Berdasarkan uraian di atas dapat disimpulkan bahwa manusia adalah makhluk yang senantiasa membutuhkan pendidikan karena ia memiliki potensi yang dinamis dan dapat dikembangkan menjadi kekuatan yang sangat dahsyat. Kekuatan itu dilukiskan Al Quran sebagai khalifah Allah Swt yang merupakan satu-satunya makhluk Allah yang mempunyai predikat seperti itu. Namun potensinya yang besar itu tidak akan menjadi apa-apa jika tidak dikembangkan dengan pendidikan. Di sinilah manusia sangat tergantung kepada pendidikan. Manusia menjadi baik dan buruk sangat banyak ditentukan oleh pendidikan atau lingkungannya. Dapat juga dimaknai bahwa manusia sangat tergantung dengan pendidikan untuk menjadikannya sebagai manusia. Jadi menurut konsep Al Quran, manusia menjadi manusia melalui pendidikan, dan pendidikan adalah proses memanusiakan manusia (Baharuddin. 2005. hal. 146). Dan pendidikan agama dapat diberikan pada anak usia dini bahkan sejak anak masih dalam kandungan maupun masa konsepsi. Hal tersebut sudah jelas bahwa dasar pendidikan anak ada dalam Al Quran (sebagai dasar rujukan).
Daftar Pustaka
Baharuddin. 2005. Aktualisasi Psikologi Islami. Yogyakarta. Pustaka Pelajar.

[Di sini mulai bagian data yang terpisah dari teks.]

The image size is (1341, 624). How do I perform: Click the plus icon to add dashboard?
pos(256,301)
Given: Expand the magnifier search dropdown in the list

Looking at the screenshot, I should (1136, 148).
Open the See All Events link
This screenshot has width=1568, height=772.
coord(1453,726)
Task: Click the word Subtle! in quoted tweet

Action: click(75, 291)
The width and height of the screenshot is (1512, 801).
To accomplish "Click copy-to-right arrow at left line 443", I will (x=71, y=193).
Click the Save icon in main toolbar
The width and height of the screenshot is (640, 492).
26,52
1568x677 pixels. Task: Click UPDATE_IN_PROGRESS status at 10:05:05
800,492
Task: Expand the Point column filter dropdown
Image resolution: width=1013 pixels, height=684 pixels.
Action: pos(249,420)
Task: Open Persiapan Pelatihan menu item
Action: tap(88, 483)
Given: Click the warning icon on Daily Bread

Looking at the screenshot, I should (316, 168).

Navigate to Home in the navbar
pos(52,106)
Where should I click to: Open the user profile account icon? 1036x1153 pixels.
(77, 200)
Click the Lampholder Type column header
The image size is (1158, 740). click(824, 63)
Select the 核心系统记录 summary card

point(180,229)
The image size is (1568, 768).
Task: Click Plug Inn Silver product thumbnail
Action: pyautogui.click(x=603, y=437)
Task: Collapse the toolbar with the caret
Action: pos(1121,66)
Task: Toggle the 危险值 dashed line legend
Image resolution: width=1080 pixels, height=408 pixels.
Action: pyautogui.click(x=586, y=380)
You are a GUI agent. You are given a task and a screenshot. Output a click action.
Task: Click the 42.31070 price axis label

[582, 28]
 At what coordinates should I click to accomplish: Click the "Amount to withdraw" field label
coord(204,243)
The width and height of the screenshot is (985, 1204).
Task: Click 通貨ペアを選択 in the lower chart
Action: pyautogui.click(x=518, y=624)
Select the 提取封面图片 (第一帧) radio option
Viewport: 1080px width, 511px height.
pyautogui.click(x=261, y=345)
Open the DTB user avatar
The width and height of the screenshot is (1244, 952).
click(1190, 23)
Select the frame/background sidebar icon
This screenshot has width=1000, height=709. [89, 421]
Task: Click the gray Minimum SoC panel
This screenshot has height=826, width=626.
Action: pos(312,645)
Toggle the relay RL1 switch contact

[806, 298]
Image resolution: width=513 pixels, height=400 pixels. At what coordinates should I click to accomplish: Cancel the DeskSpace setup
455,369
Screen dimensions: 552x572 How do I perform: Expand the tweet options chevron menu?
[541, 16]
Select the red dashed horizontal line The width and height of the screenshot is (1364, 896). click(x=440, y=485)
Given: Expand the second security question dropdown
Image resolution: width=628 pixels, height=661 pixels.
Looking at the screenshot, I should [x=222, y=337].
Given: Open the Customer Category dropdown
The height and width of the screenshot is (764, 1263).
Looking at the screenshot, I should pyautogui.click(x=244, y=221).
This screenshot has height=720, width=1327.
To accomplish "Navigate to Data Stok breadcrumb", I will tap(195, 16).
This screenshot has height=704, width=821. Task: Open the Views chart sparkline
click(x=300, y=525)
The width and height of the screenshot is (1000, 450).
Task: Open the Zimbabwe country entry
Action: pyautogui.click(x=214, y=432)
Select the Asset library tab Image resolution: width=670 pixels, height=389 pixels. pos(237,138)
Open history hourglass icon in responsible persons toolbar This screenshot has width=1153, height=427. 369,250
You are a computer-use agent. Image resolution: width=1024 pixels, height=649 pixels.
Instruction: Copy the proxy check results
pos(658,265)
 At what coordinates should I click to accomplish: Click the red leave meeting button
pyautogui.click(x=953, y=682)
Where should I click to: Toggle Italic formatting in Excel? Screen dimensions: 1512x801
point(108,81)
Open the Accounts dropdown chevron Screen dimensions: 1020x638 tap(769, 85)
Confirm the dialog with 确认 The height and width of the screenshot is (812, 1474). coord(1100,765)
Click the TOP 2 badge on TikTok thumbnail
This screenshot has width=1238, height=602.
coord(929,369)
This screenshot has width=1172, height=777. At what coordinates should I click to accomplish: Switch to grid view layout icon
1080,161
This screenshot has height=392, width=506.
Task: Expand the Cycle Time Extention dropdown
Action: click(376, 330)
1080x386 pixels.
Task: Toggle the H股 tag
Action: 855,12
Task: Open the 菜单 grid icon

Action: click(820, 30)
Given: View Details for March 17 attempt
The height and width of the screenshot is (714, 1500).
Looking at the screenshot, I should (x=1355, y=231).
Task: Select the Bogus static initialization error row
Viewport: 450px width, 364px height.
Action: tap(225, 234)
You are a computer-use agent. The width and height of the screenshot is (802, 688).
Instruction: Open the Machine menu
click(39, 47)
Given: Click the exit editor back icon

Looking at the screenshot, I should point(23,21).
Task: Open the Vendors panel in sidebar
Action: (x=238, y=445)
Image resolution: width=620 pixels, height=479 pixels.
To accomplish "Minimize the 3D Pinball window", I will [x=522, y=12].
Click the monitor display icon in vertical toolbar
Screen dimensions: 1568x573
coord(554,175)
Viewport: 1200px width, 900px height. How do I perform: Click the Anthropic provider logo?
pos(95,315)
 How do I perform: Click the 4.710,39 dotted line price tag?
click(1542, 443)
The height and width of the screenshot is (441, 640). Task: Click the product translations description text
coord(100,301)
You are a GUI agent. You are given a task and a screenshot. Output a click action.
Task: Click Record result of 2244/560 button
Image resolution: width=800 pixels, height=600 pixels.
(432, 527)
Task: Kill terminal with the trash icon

Juwariyah. 2010. Dasar-dasar Pendidikan Anak dalam Al-quran. Yogyakarta. Sukses Offset (Penerbit Teras).
Muhammad ’Utsman Najati. 2005. Psikologi Nabi: Membangun Pesonan Diri dengan Ajaran-ajaran Nabi Saw. Bandung. Pustaka Hidayah.
Yuliyatun. 2010. Pendekatan Client-Centered dalam Perspektif Konseling Islam. Jurnal Konseling Religi, Jurusan Dakwah STAIN Kudus, Vol.1, No.2, Juli-Desember.